Start of The records

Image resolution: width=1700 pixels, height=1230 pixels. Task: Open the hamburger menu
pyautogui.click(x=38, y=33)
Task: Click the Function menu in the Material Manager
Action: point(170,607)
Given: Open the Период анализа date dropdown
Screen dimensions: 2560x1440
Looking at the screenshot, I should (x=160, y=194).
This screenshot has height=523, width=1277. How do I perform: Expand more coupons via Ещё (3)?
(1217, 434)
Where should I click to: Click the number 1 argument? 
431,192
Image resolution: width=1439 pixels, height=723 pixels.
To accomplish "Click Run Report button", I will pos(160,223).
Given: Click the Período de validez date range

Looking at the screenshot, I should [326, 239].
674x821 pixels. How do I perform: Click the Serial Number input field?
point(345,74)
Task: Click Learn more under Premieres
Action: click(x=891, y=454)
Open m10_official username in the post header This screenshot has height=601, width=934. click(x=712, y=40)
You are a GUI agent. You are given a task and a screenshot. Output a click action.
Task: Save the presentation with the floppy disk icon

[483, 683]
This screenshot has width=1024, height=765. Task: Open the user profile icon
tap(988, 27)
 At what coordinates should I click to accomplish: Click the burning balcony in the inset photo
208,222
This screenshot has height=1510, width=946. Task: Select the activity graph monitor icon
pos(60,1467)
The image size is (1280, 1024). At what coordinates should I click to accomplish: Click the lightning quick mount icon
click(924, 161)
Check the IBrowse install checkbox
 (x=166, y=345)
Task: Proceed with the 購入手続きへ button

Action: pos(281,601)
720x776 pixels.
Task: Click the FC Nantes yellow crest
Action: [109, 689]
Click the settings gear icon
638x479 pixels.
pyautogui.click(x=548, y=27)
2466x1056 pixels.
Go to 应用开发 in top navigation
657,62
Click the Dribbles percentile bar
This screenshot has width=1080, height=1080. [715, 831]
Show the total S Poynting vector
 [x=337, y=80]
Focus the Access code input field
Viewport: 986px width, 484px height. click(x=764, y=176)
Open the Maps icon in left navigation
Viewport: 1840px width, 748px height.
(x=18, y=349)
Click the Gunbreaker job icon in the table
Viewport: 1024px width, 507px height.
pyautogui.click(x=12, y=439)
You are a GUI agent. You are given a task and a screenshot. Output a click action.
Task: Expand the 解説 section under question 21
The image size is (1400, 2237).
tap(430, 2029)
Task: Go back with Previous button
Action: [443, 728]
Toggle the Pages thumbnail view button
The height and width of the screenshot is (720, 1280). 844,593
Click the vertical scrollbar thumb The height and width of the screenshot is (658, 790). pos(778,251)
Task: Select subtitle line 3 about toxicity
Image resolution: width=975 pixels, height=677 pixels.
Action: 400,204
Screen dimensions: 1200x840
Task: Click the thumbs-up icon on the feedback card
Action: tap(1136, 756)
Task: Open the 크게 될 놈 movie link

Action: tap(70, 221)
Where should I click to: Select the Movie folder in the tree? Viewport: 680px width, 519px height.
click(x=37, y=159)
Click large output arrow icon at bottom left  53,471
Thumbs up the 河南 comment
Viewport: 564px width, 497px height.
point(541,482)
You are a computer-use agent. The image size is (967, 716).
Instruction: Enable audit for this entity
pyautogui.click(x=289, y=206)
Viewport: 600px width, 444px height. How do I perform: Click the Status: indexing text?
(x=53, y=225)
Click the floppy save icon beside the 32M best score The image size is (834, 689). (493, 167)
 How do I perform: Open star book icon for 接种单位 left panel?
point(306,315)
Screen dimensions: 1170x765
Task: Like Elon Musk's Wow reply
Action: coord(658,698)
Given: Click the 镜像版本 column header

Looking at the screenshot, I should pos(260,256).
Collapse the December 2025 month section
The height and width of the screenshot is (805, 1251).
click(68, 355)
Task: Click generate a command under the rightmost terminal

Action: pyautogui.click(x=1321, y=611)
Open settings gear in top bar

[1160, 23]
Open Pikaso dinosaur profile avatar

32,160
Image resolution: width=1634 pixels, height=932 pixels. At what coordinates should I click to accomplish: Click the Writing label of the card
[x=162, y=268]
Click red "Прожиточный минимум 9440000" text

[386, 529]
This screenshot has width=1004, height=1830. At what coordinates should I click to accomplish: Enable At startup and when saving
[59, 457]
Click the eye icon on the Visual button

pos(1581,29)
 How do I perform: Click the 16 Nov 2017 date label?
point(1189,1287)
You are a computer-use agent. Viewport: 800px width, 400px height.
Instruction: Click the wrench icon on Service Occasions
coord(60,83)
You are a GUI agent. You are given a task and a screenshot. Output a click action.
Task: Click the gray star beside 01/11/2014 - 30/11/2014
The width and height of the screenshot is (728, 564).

End of The records

What you are asked to do:
Up to and including the line that holds "Given: Open the Период анализа date dropdown", reproduce the records above exactly from their first line, and give nothing else.

Answer section:
Image resolution: width=1700 pixels, height=1230 pixels. Task: Open the hamburger menu
pyautogui.click(x=38, y=33)
Task: Click the Function menu in the Material Manager
Action: point(170,607)
Given: Open the Период анализа date dropdown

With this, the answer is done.